Data records:
§
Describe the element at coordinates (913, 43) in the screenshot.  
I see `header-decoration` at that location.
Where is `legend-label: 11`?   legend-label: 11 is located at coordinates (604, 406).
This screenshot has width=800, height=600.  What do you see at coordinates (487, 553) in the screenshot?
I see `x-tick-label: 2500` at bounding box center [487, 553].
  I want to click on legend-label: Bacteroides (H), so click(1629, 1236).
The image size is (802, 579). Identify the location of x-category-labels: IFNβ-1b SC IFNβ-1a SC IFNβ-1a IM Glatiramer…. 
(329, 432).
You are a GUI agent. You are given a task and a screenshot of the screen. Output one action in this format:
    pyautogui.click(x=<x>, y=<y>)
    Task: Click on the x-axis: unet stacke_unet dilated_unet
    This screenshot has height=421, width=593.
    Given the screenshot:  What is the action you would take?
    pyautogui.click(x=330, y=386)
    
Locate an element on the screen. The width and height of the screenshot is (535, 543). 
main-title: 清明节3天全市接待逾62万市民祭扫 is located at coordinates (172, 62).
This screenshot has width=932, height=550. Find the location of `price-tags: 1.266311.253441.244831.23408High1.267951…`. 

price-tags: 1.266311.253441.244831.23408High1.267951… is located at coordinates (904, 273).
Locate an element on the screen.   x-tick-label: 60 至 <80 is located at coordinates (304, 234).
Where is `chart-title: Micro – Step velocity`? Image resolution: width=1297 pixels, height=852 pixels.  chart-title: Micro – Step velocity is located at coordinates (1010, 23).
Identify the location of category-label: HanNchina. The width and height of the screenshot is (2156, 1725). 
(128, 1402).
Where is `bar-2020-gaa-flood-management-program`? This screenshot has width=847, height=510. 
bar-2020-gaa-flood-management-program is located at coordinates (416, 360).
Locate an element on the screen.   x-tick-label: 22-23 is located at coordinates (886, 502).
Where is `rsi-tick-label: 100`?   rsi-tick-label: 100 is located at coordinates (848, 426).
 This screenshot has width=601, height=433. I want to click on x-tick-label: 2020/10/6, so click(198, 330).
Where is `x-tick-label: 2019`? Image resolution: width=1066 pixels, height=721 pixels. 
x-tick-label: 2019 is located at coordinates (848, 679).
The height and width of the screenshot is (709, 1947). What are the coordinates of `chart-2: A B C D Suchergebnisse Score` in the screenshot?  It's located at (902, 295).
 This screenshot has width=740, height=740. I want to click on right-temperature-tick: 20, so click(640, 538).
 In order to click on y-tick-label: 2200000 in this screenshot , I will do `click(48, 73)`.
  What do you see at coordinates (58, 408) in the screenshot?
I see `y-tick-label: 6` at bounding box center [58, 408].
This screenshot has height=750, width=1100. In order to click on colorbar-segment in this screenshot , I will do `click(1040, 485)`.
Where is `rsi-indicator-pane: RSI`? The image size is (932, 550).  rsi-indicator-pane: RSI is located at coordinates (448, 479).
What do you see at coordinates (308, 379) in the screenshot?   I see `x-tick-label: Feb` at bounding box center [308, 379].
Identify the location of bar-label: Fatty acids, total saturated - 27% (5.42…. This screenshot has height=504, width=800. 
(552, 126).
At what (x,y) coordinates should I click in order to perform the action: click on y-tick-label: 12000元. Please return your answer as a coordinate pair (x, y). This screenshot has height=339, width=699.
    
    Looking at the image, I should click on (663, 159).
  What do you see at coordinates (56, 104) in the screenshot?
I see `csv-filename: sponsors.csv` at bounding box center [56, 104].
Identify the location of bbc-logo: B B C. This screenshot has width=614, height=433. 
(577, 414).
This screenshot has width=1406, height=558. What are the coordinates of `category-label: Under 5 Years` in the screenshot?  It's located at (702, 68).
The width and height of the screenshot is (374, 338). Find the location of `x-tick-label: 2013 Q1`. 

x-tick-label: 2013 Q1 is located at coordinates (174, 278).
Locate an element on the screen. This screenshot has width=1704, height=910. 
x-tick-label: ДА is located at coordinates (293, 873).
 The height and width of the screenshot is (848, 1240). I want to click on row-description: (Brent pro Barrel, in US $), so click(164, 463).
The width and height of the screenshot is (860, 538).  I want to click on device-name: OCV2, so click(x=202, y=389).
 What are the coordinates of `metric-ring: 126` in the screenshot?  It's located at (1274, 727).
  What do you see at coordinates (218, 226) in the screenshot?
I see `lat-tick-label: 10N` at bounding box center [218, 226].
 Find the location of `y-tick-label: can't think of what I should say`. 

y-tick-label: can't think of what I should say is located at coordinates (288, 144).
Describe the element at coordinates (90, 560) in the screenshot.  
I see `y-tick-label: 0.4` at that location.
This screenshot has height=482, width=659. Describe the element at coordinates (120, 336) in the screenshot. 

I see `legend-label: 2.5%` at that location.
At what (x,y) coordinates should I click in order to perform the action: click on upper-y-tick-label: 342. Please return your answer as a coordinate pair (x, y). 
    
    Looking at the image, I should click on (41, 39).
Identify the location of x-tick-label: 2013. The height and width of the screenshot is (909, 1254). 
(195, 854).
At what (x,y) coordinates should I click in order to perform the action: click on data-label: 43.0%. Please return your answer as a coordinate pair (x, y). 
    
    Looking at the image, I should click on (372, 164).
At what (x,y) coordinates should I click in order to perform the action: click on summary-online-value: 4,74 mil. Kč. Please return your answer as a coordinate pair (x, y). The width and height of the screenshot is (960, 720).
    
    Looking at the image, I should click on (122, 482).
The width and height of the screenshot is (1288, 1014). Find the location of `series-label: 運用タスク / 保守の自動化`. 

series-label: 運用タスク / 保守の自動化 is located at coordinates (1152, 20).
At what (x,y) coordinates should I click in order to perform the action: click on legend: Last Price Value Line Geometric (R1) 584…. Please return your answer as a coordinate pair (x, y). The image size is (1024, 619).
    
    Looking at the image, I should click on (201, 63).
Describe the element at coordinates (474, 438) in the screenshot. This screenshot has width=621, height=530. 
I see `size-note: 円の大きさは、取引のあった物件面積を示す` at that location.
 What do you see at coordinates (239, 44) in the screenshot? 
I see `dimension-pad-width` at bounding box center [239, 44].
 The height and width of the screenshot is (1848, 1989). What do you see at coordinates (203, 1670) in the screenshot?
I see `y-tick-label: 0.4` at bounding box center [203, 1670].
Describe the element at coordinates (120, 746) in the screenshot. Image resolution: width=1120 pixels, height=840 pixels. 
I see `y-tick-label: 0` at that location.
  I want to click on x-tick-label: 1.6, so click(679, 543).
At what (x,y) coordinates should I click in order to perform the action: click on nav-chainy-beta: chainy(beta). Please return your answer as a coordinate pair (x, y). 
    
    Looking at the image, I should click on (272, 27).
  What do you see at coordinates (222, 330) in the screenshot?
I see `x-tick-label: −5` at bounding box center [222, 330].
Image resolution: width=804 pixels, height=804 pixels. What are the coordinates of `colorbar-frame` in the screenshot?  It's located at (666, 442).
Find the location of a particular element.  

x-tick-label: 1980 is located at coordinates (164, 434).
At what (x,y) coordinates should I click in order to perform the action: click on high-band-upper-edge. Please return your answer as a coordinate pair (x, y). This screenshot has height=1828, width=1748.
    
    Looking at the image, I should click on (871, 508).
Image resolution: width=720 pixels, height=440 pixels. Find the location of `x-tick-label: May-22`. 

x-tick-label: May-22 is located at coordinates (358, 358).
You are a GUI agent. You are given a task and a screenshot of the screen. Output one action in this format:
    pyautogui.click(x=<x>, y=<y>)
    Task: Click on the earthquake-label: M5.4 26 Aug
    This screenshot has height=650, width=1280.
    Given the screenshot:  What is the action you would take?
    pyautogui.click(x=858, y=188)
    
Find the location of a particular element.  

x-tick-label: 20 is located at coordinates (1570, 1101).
§
• **Task directions**: Transcribe the entries above exactly, beginning at the line that contains "This screenshot has height=482, width=659." and stopping after the line that contains "Looking at the image, I should click on (122, 482).".

• **Output**:
This screenshot has height=482, width=659. Describe the element at coordinates (120, 336) in the screenshot. 

I see `legend-label: 2.5%` at that location.
At what (x,y) coordinates should I click in order to perform the action: click on upper-y-tick-label: 342. Please return your answer as a coordinate pair (x, y). 
    
    Looking at the image, I should click on (41, 39).
Identify the location of x-tick-label: 2013. The height and width of the screenshot is (909, 1254). 
(195, 854).
At what (x,y) coordinates should I click in order to perform the action: click on data-label: 43.0%. Please return your answer as a coordinate pair (x, y). 
    
    Looking at the image, I should click on (372, 164).
At what (x,y) coordinates should I click in order to perform the action: click on summary-online-value: 4,74 mil. Kč. Please return your answer as a coordinate pair (x, y). The width and height of the screenshot is (960, 720).
    
    Looking at the image, I should click on (122, 482).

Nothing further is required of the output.